While we were in Haiti, we received our Authorization to Adopt Letter (aka Exit Letter). This means that IBESR, the Haitian "social service agency", has officially said they approve us to adopt this child and we can move to the final stages of this adoption on the Haiti side.
We could not get the phone call while we were in Haiti but she called first thing this morning! This was a huge step in our adoption!! We truly can say now we are on the uphill side and nearing the end of this adoption!!! In 2-4 months we should have our adoption decree and per Haitian law he will be our child and have our last name!! We can confidently say now, he should be home in 6-9 months so long as we have no major hiccups (which we do not see happening!). Praying like crazy that he is home by Christmas or by the end of the year at least!! Praying that 2017 is the last year he will call the creche home. Praying ALL of 2018 is when he can say was the first full year he was in his forever home with his family!!!

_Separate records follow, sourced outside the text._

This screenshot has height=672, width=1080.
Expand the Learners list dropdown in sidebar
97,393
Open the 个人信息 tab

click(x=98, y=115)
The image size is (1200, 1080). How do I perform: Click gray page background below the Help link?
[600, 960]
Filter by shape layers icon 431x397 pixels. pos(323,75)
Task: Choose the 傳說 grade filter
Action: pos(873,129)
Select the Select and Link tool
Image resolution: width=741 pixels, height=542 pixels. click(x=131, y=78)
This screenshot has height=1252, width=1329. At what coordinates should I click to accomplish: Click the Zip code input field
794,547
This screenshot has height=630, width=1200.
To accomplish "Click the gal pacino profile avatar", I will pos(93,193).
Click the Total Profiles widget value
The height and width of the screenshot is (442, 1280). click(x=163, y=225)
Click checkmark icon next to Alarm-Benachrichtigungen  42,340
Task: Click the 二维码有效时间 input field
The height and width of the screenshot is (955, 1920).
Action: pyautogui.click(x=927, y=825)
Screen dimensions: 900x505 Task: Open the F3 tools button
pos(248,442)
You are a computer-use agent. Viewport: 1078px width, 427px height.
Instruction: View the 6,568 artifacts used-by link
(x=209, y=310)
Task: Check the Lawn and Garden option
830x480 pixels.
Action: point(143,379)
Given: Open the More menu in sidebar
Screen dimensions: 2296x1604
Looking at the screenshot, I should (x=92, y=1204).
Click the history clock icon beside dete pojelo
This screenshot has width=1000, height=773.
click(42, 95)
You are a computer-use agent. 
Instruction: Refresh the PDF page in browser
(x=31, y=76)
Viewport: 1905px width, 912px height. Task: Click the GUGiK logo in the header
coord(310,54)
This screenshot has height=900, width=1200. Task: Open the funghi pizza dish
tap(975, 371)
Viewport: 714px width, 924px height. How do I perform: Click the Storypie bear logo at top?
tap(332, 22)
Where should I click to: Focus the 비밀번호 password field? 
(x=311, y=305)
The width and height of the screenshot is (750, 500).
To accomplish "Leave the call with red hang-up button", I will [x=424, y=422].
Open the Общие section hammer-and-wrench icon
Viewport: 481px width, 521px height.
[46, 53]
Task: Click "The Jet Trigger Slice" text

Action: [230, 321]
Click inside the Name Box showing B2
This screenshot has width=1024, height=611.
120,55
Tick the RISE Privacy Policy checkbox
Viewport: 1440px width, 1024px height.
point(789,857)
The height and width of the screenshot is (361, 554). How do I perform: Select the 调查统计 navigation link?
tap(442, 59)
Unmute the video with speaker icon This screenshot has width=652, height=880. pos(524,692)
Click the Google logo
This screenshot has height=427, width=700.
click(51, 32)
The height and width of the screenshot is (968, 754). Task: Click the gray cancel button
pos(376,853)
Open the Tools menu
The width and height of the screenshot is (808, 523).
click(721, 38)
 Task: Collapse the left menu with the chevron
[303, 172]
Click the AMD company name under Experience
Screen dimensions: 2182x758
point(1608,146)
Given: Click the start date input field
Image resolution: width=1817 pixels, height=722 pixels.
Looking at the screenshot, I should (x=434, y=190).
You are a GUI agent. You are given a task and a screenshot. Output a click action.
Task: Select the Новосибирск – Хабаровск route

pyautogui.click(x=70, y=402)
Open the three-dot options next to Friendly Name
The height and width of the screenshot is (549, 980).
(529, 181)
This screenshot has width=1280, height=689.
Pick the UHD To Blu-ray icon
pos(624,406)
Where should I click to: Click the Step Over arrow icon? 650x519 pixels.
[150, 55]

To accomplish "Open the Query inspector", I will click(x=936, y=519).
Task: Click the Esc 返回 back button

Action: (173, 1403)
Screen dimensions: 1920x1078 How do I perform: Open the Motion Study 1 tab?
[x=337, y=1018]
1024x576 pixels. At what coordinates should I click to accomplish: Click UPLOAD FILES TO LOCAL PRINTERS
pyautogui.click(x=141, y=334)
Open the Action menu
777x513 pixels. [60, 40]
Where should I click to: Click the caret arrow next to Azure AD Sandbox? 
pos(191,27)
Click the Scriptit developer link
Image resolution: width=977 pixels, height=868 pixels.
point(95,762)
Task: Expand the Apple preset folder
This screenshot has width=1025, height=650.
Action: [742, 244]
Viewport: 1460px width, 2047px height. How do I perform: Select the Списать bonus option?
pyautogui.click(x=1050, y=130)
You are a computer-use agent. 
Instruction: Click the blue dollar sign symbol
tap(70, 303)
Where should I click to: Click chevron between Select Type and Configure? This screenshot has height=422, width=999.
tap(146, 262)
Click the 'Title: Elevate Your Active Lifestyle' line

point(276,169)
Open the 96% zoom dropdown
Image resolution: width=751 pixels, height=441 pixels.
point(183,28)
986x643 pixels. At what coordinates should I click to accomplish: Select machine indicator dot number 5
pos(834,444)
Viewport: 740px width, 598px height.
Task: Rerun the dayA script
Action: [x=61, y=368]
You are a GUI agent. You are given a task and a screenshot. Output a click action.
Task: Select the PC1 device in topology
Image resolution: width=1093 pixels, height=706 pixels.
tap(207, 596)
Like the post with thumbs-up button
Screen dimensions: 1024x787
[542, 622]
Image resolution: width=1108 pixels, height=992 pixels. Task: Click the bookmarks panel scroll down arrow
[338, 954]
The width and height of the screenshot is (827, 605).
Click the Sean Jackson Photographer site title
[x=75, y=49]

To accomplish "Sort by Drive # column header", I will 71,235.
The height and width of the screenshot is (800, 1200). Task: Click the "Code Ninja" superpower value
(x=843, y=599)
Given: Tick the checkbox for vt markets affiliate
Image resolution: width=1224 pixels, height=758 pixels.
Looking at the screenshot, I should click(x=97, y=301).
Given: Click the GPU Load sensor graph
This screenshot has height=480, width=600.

Wow! What an amazing trip. I am so sorry to hear about your nightmare travel home - you are such a strong mama to your girls, loving and caring for them through an awful sickness with all the emotion of your trip, lack of sleep/comfort on top of it. You deserve Mom of the Year for that! That's also great news about the adoption letter! I'm so happy for you guys and cheering you on/praying for you continually. Thanks for sharing...
ReplyDeleteWow!! God is so good! Praying for you guys!! What a roller coaster of emotions! Poor girls!! Evaleena looks sooo pale! I'm glad she and you're family are all better. Good news and such sweet pictures! Sending many prayers for you Ethan evaleena and Adrianna. What a strong family you guys are!! Your son is so lucky to become one with your family!! Soo happy!